Styl pisania, to totalna bajka – bardzo przejrzysty dla odbiorcy, fabuła nie posiada zbędnych opisów miejsc, rzeczy, okoliczności, całość toczy się bardzo szybko, jeśli dodać jeszcze dużo nagłych zwrotów akcji – czasami fantazja autorki mnie rozbawiała, czytelnik nim się połapie już ma za sobą większą część książki. Bohaterowie zostali nakreśleni pobieżnie, niekiedy zbyt dużo ‘blondynów’, albo ‘brunetek’ pojawia się w jednym miejscu, ale wbrew pozorom nie sprawia to problemu z identyfikacją postaci.

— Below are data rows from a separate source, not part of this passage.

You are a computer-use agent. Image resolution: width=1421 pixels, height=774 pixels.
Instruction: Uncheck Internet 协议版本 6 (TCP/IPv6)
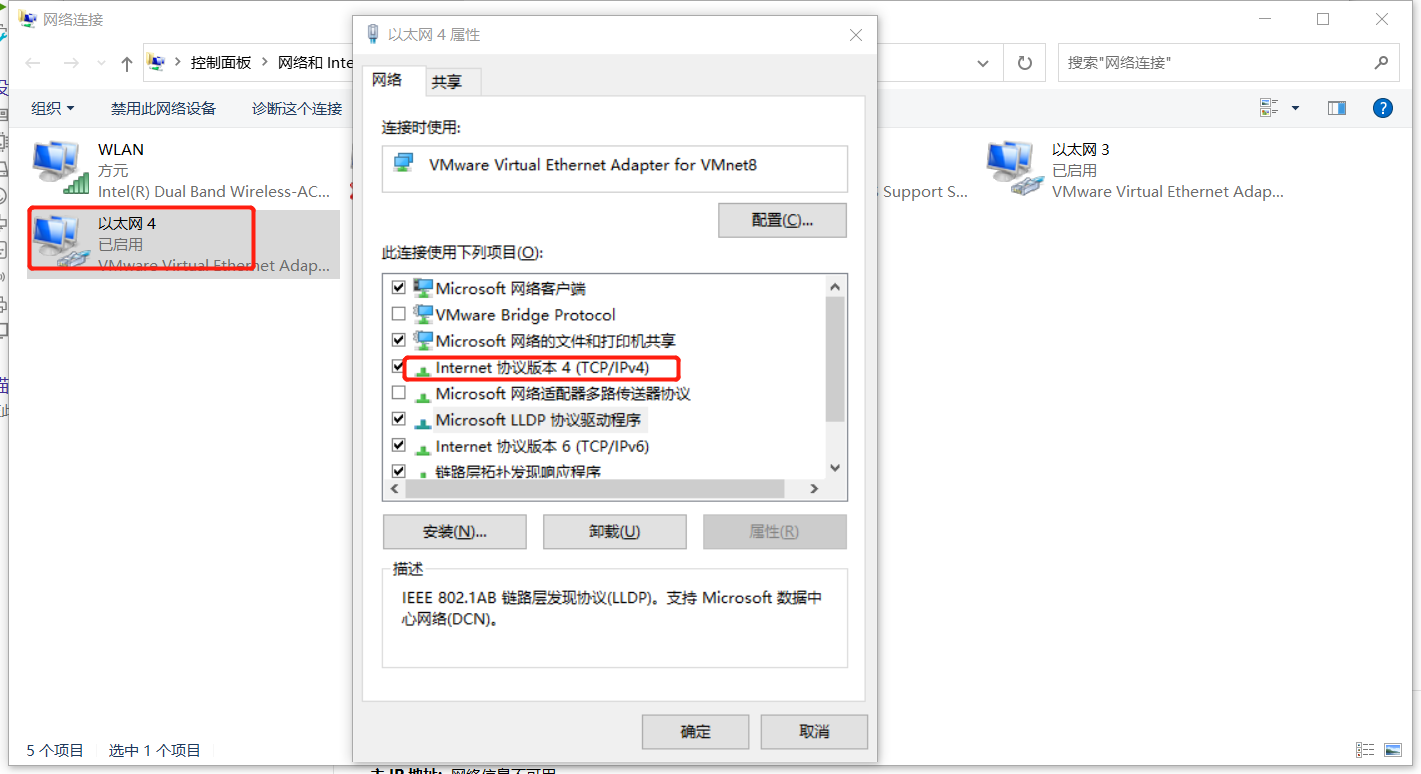(399, 446)
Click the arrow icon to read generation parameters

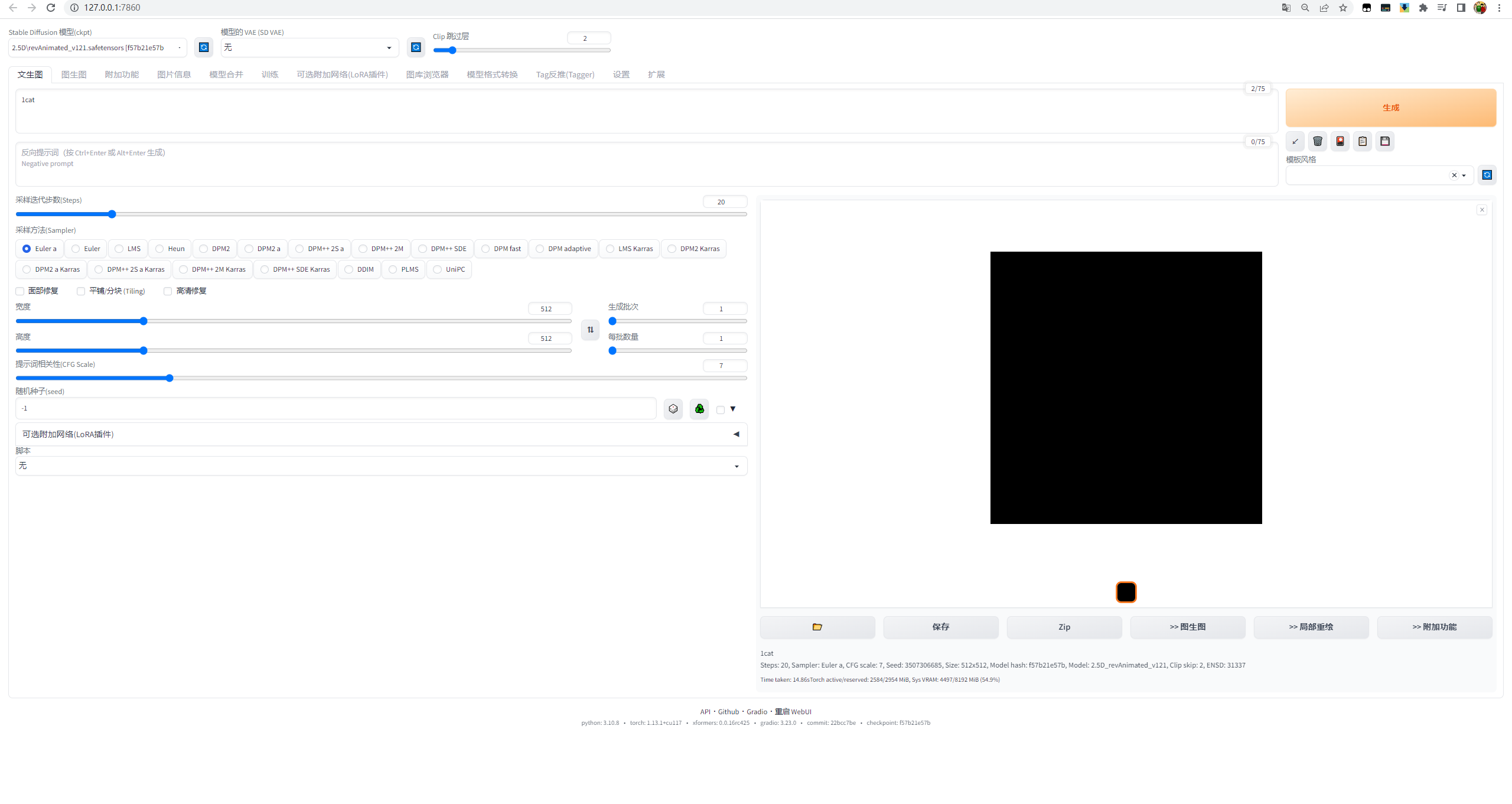pos(1295,141)
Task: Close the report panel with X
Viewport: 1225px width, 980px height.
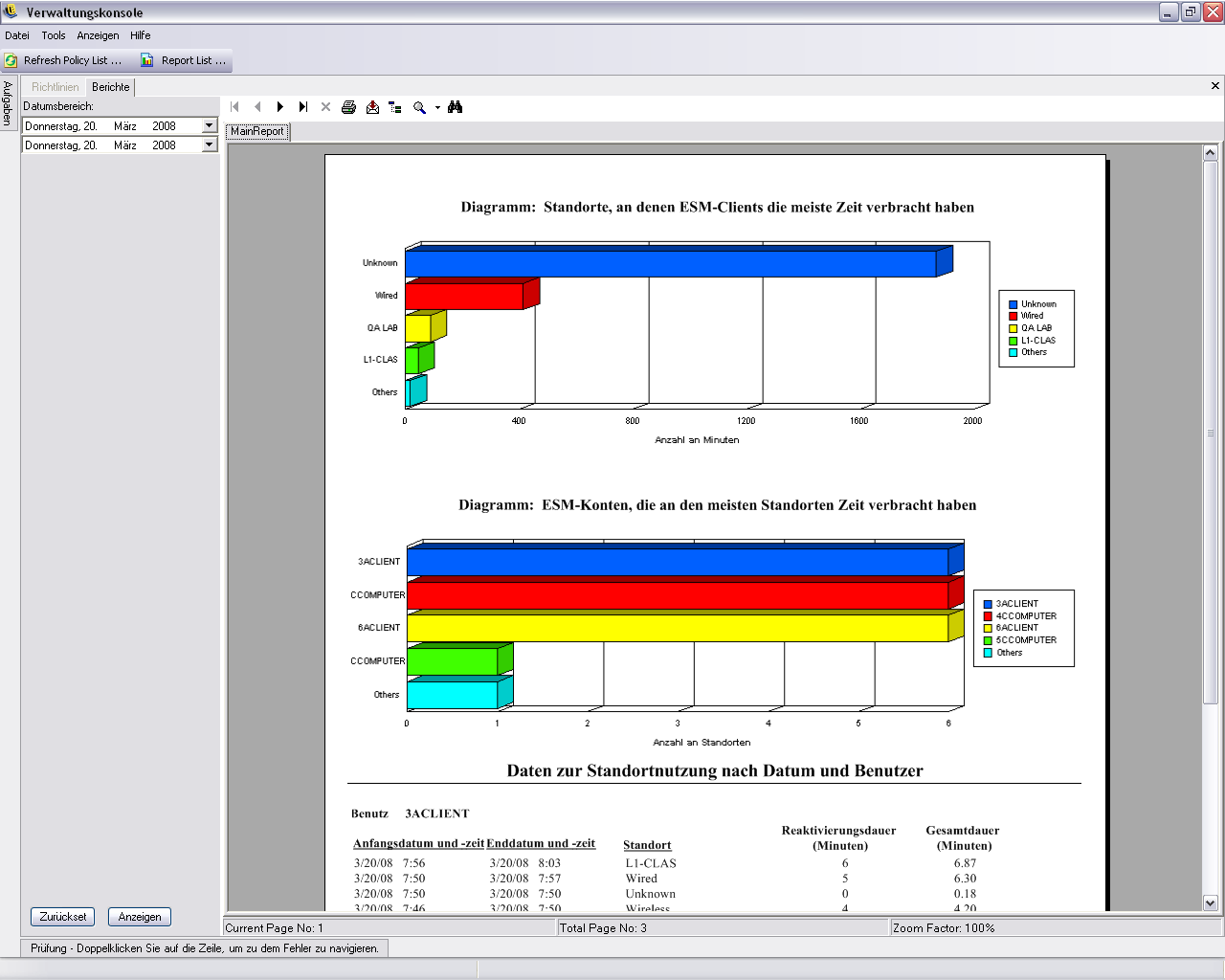Action: click(x=1215, y=86)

Książkę ciężko zaklasyfikować do sensacji, powiedziałabym, że jest to thriller, przy którym włos jeży się na głowie, dostaje się gęsiej skórki, a fabuła pozostaje w pamięci na bardzo długo. Napięcie nie schodzi nawet na chwilę, fakt że na wszystko trzeba poczekać, w tym wypadu należy przebrnąć przez kilkadziesiąt stron, po czym pojawia się tak zwana „część właściwa”. Po tych wszystkich pozytywach czas przejść do minusów, bo niestety takie też są: z czasem powieść staje się przewidywalna, a mnóstwo nagłych akcji o podobnej maści potrafi czytelnika ‘uśpić’, przez co pod koniec dopada odbiorcę chwilowe znudzenie. Tak czy inaczej: jestem zachwycona lekturą mimo kilku niedociągnięć i z całą pewnością ją polecę, bo warto przeczytać.